Step-3; EXECUTABLE MODEL
- Using model-to-model transformation rules and transformation engines, the MDA tools generate source code from the PSM.
- The source code is then compiled, linked and deployed on the target platform.
- This is the Executable Model, which is also a type of PSM.

Some great advantages of MDA:

(1) BUSINESS AGILITY
- The business units need not tell I.T. what they want. They can load their BPM tool and directly build a model of what they want.
- I.T. can directly take the Business Model and take the necessary steps to implement it without having to ask the business unit any questions.
- Since the technical deployment of the business model is largely an automated process, the time to implement is quite minimal.
- This gives you a Superbly Agile I.T. that can respond very rapidly to the demands of the business.

(2) GREAT COST SAVINGS
- Mission-critical software can continue to be in use for decades, suffering constant upgrades to cope with shifting requirements and changing technologies. 
- With MDA, you get Maintainable Business Models instead of Maintainable Code.
- So maintenance is very easy because you change the Business Model and regenerate the executable code.
- You don’t have to payroll an army of coders for software development and maintenance.
- A Gartner Report calls MDA “outsourcing buster technology” and one that provides equal or better ROI compared to outsourcing I.T.

(3) ZERO MAINTENANCE WORRIES
- Most of the time of an I.T. department in medium and large corporations is consumed by maintenance.
- With MDA you have zero maintenance worries.

(4) A TRANSFORMED I.T. DEPARTMENT
- Freed from maintenance worries, freed from a very laborious maintenance process, and freed from the fear of legacy code, I.T. can focus on innovation.
- I.T. payroll dollars can be better spent in hiring quality rather than quantity.

(5) FUTURE PROOF TECHNOLOGY
- When it becomes necessary to adopt new technology, no lengthy migration to new platform is required.
- I.T. needs to incorporate the new technology in its model-to-model transformation, and regenerate a new PSM from the PIM.
- Your MDA-driven application is Future Proof.

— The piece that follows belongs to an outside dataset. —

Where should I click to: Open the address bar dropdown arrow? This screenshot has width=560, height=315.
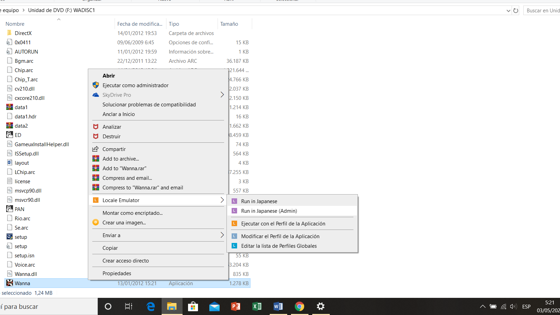tap(509, 10)
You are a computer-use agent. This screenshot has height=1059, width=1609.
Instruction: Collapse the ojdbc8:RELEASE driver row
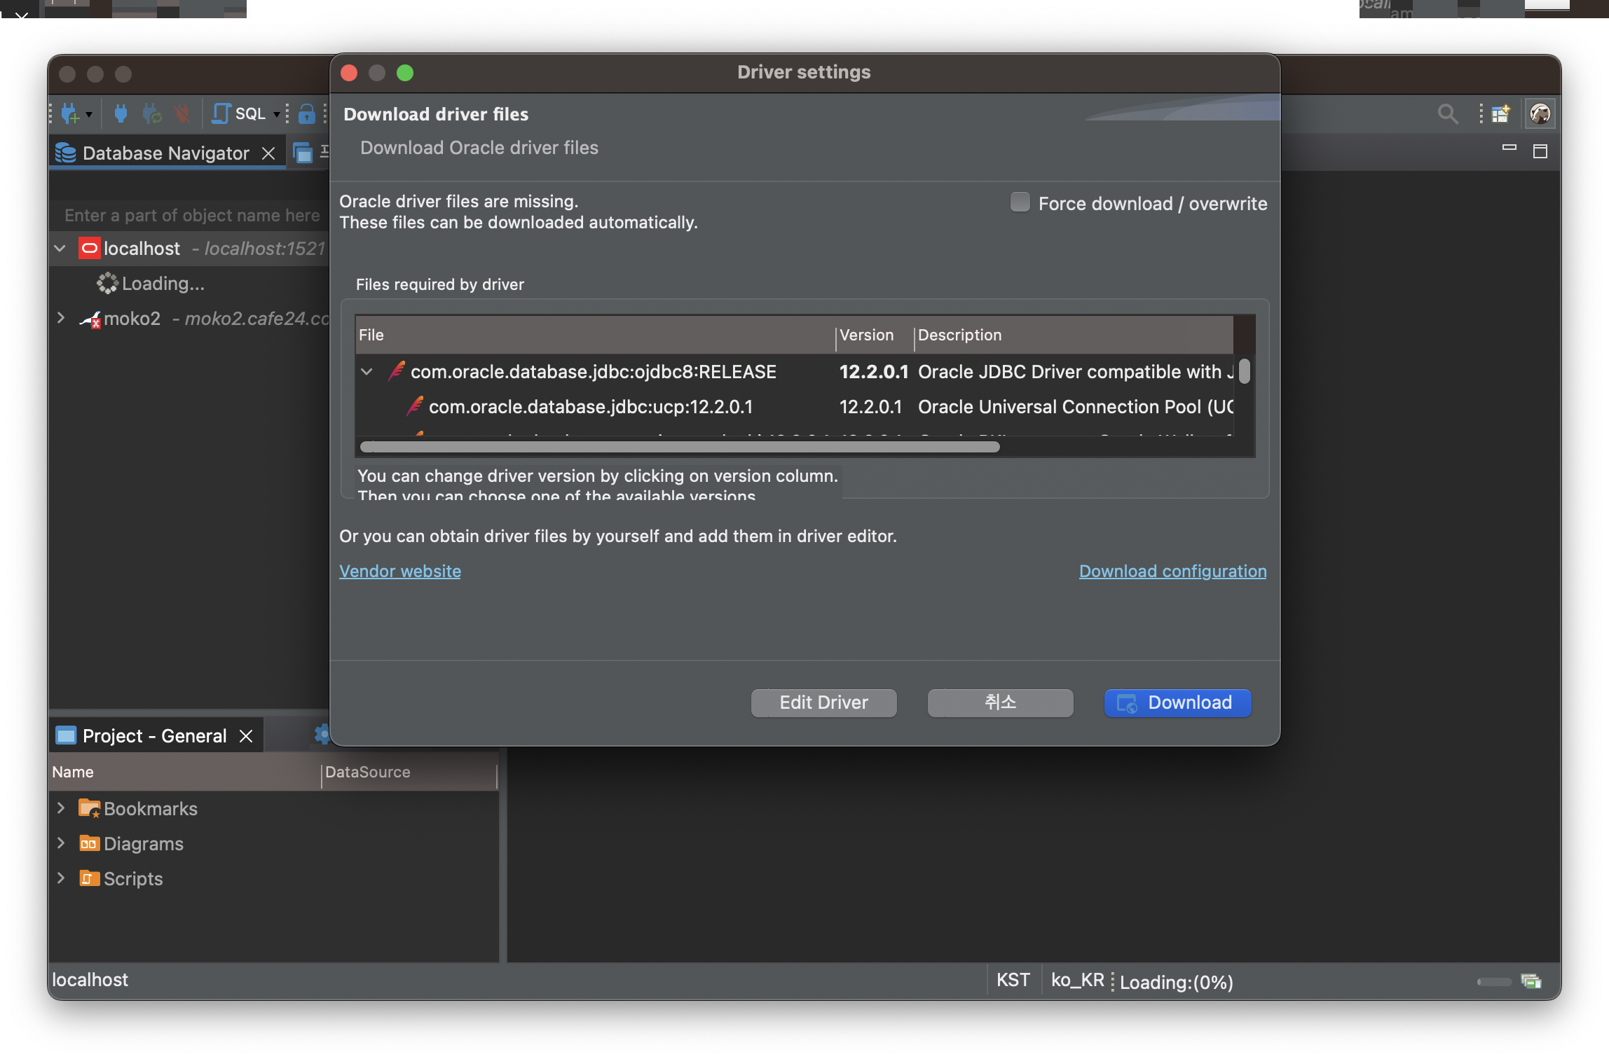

Forever.

(6) INSTITUTIONALIZED KNOWLEDGE
- One of the less discussed benefits, but perhaps of the highest value to the company in the long-term, is that MDA leads to institutionalization of knowledge.
- Knowledge that is usually lost through employee attrition will now mostly be retained by the company.

Quick recap with reference to BPM:

BPM is most useful when used as part of a Model Driven Architecture (MDA) process.

--1-- The BPM tool is used to create end-to-end, complete and validated business model in a pure business environment without being aware of technology. This is the Platform Independent Model (PIM).

--2-- When the business people are happy with the business model, then I.T. will architect the system (cherry pick technologies to be used, design the n-tier architecture, etc.), write the Model-to-Model transformation rules using the transformation engine of choice (e,g., QVT – Query View Transform) and generate the Platform Specific Model (PSM) – which is your Business Model that is “technology aware’.

--3-- Then code generators will be used to convert the PSM into source code, which can then be compiled, linked and deployed on the desired platform.

Step-2 above is a “one time” activity until the target platform changes. So as long as the target platform does not change, the MDA process described above can implement “maintenance and enhancement” type changes in the Business Model virtually at the touch of a button and utilize the pre-programmer model-to-model transformation mechanism to generate the new source code.

This is a useable methodology today and is the reason why BPMI merged with OMG (Object Management Group) – the creator of Model Driven Architecture (MDA) in 2004 and is now an integral initiative within OMG along with advances in MDA thought.